The next day’s newspapers unanimously predicted a further swing to the Remain side, which had already been enjoying a bit of a bounce. Then, one after another, the numbers started to come in. Of the four opinion surveys that have been published at the time of writing, two put the Remain side slightly ahead, and two put Leave slightly ahead; but all four show a swing to Leave. Ordinary people, it seems, don’t like being told what to do by foreign politicians – even popular ones.

Oh yes: President Obama is popular in Britain. I realize that saying so will irk some American conservatives. Believe me, I have been through the same thing in reverse. For years, American friends, including many who were in no sense on the Left, would tell me, “Aw, man, I love that guy Blair.” To many Brits – indeed, to foreigners generally – Obama is still the telegenic mixed-race candidate who opposed the Iraq war. Nothing he has said or done since has really registered.

But, although people admire Obama, they hate being hectored. The president’s choice of vocabulary – when is the last time you heard an American say “back of the queue”? – made Brits wonder whether he was reciting lines drawn up in Downing Street. In other words, they suspected that David Cameron was using foreign leaders to bully and threaten his own country.

In any case, “back of the queue” is not the sort of thing you say to a friend. Outside the Westminster bubble, the general reaction was: “We’re not at the back of the bloody queue when you need allies in your wars”.

Nor, more to the point, did people believe the president. The US and the EU are currently negotiating a lumbering agreement called the Transatlantic Trade and Investment Partnership (TTIP). Note that it isn’t even called a free trade deal, because it is at least as much about regulation and standardization as it is about liberalization. Because TTIP involves the US and 28 EU states, it is slow and limited. Many European states want to protect their agriculture, textiles, audio-visual sectors and so on.

As Ted Bromund of the Heritage Foundation puts it: “Negotiations with Britain could be completed faster than other pending U.S. negotiations, because the kind of trade treaty the U.S. should seek with Britain is different from the all-encompassing large-bloc Agreements the Administration has pursued in the Pacific and the Atlantic.” The French may have a problem with Hollywood blockbusters. The Brits don’t.

Where the commentariat saw, or affected to see, two national leaders talking about serious matters, the general population saw a racket: The same racket that has led to the tax-free employees of various international bodies telling them how important the EU is. They saw two back-scratching politicians who, though they might represent different countries, form one caste.

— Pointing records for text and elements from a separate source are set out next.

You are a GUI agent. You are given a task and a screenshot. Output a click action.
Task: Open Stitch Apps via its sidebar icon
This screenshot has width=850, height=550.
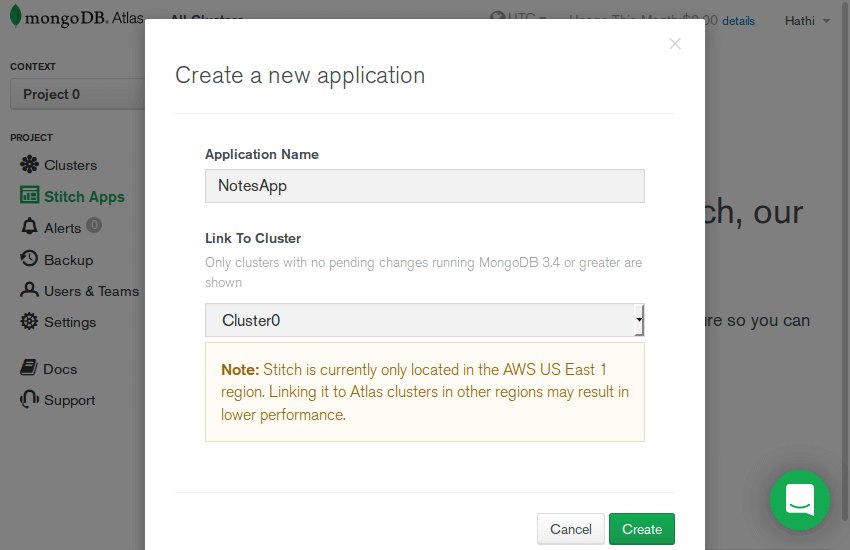click(x=29, y=196)
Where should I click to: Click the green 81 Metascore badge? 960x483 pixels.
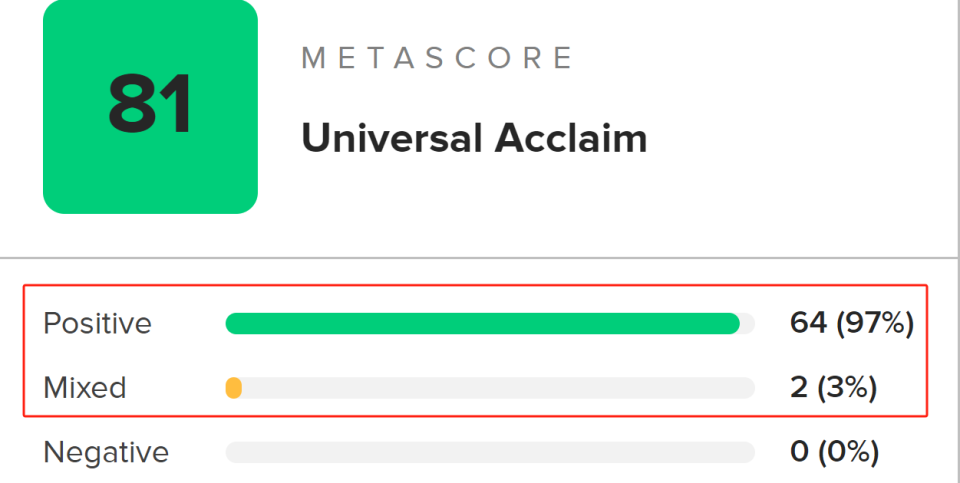tap(150, 106)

They resented being told that they weren’t good enough to govern themselves.

There’s nothing wrong with expressing your opinion about another country’s politics. I do it all the time. But people bridled at the idea that Mr. Obama was telling Britain to do something that America would never countenance. What’s that phrase from the Declaration of Independence? “He has combined with others to subject us to a jurisdiction unacknowledged by our constitution and foreign to our laws.”

The following day, Ted Cruz wrote a beautifully judged piece in the London Times, saying that it was up to Britain to vote as it wished, and that if it opted to leave the EU, America should grasp the opportunity to put a genuinely liberal free trade deal in place instead of the corporatism of TTIP. That’s surely how one ally speaks to another.